Asian stocks opens week with incremental increase, dollar down from U.S. jobs data
Asian stocks open the week with a positive note as President Donald Trump’s administration is pushing the plan to roll back financial regulations, and notable support from the fast paced growth of Asian jobs. Stocks that received a head start for the week are; Hong Kong’s Hang Seng Index, Japan’s Nikkei, Korea’s SEU, and the Shanghai Composite Index.
Asian stocks opens strong trading week
The MSCI Asia Pacific Index gained as much as 0.4 percent as of 3:35 p.m. in Tokyo, while Japan’s Topix also saw an increase of 0.4 percent, breaking the decreasing streak which led to the biggest weekly decline starting last year’s November. Hong Kong’s Hang Seng also opened the week optimistically; increasing 0.5% just after the bell rings for Monday’s trading. While Hang Seng China Enterprises Index took a 1.5% increase as insurers flock because of the looming speculation of the Chinese pension funds entering the stock market.
On the other hand, India’s Senses also joins the party garnering a total of 0.8 percent increase opening the week, the largest increase it has seen since October. While Taiwan’s Taiex also increases a total of 0.9 percent, the biggest jump since June of 2015, New Zealand’s Market was closed because of the holiday. Global financial shares are off for a bullish second day after President’s Trump roll back regulations in hopes to prevent the next financial crisis.
Japanese stocks higher from U.S. jobs data
The Japanese stock Nikkei opened the week with a 0.3% increase, shattering last week’s biggest slump in the past seven months. Japanese banks are leading the positive week gaining grounds, sharing gains in U.S. bank stocks. The review of the Dodd-Frank Act that was ordered by President Donald Trump last Friday led the U.S. banks rising a total of 4.6%, the legislation is about tightening of bank oversight following the global financial crisis last 2010.
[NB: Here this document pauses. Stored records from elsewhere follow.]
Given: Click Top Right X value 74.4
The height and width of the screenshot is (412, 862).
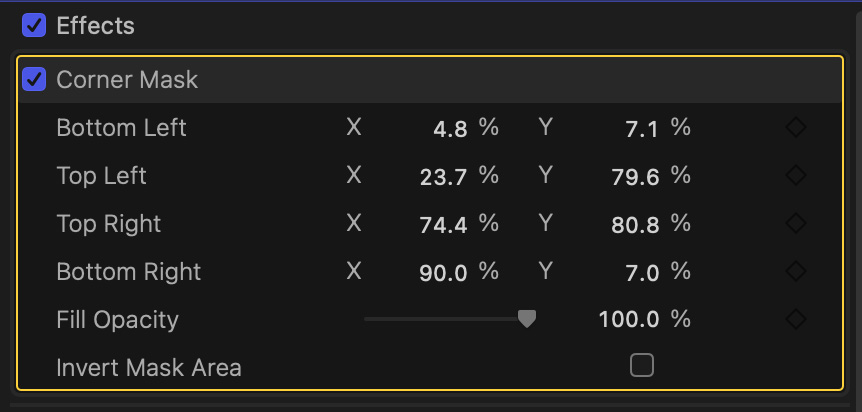Looking at the screenshot, I should coord(444,225).
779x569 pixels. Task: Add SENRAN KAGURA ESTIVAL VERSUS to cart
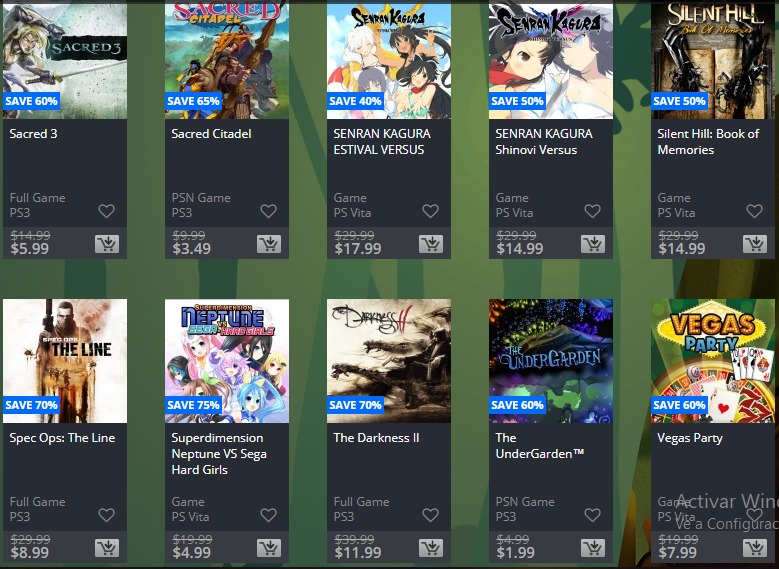pos(431,244)
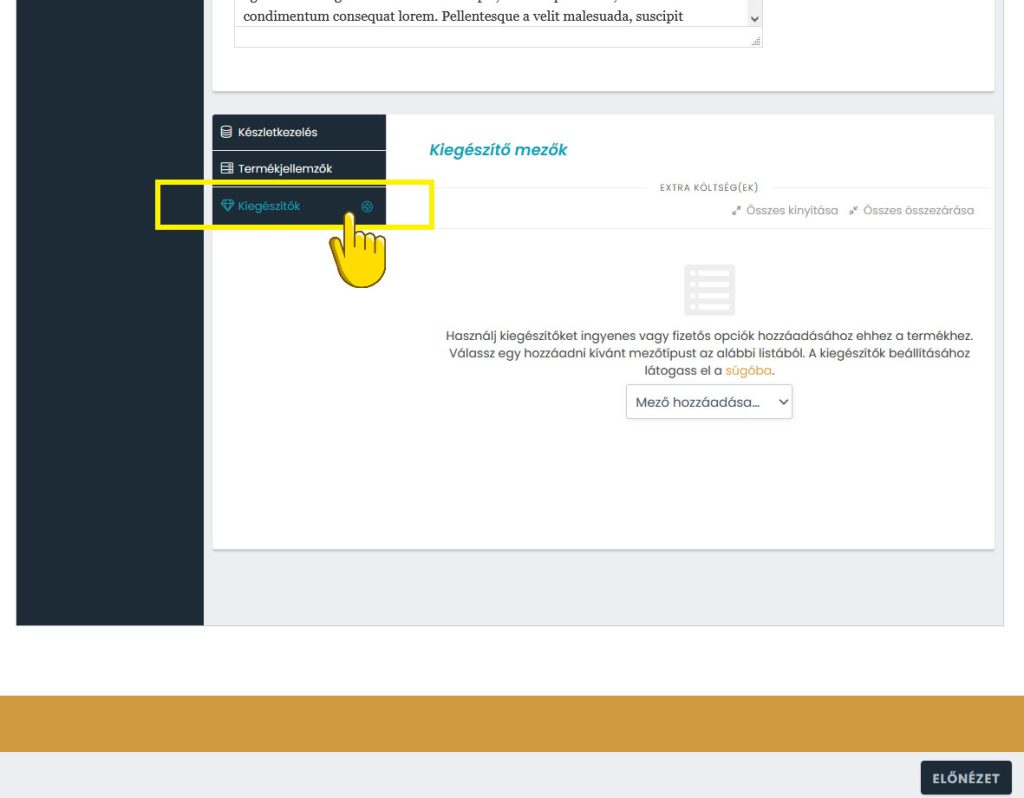Click the textarea resize grip handle
This screenshot has width=1024, height=798.
(x=755, y=41)
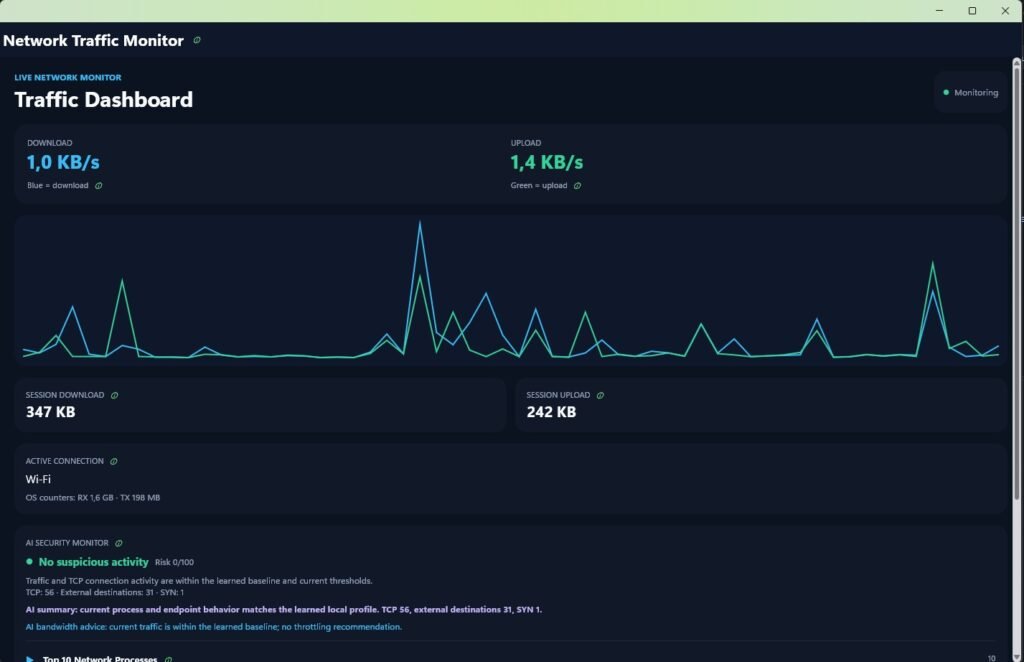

While Friday’s U.S. jobs reported a total of 227,000 workers in January, a strong monthly increase last felt in the month of September, but unemployment data also rose 4.8% as the magnanimous amount of people are scrambling to get a job, and because of the slower-by-the-day wage growth. Friday’s data helped push the Asian stocks inches higher in earlier Monday trading according to Matt Weller of Faraday Research:
The U.S. economy was able to create more jobs than expected, without a commensurate rise in wages, [suggesting] that we’re further from ‘full employment’ than many bulls were hoping.
According to Masayuki Kubota, the chief of online brokerage Rakuten Securities in Tokyo, the recent volatility in Japanese equities is brought by economic and political factors. The growing U.S. economy is serving a positive hold for Japanese stocks, although a threat of Trump labeling Japan a currency manipulator is still at bay. Kubota said,
Economic situations are getting better while political situations are getting worse. So markets are uncertain about which way to go.
Dollar continues bearish streak against the yen
The U.S. dollar decreased a total of 0.1% at 112.54 in early Tokyo trade; the WSJ dollar Index was flat at 90.34 against the basket of currencies. The drawback is currently issuing a three-day streak, as falling treasury yields continue to weigh, more specifically with the mediocre U.S. jobs data.
An analyst at Brown Brothers Harriman noted
The yen was the strongest of the major currencies last week, gaining 2.2% against the greenback.
The yen's gains ended a two-week drift lower, during which it lost about 0.5%. The U.S. dollar successfully tested the JPY112 level twice, and the bounces (~JPY114.00 and ~JPY113.50) appeared to lack conviction. The Slow Stochastic has been trending higher since January 19, but last week leveled out and rolled over. The MACDs have not yet turned, though a turn still seems near.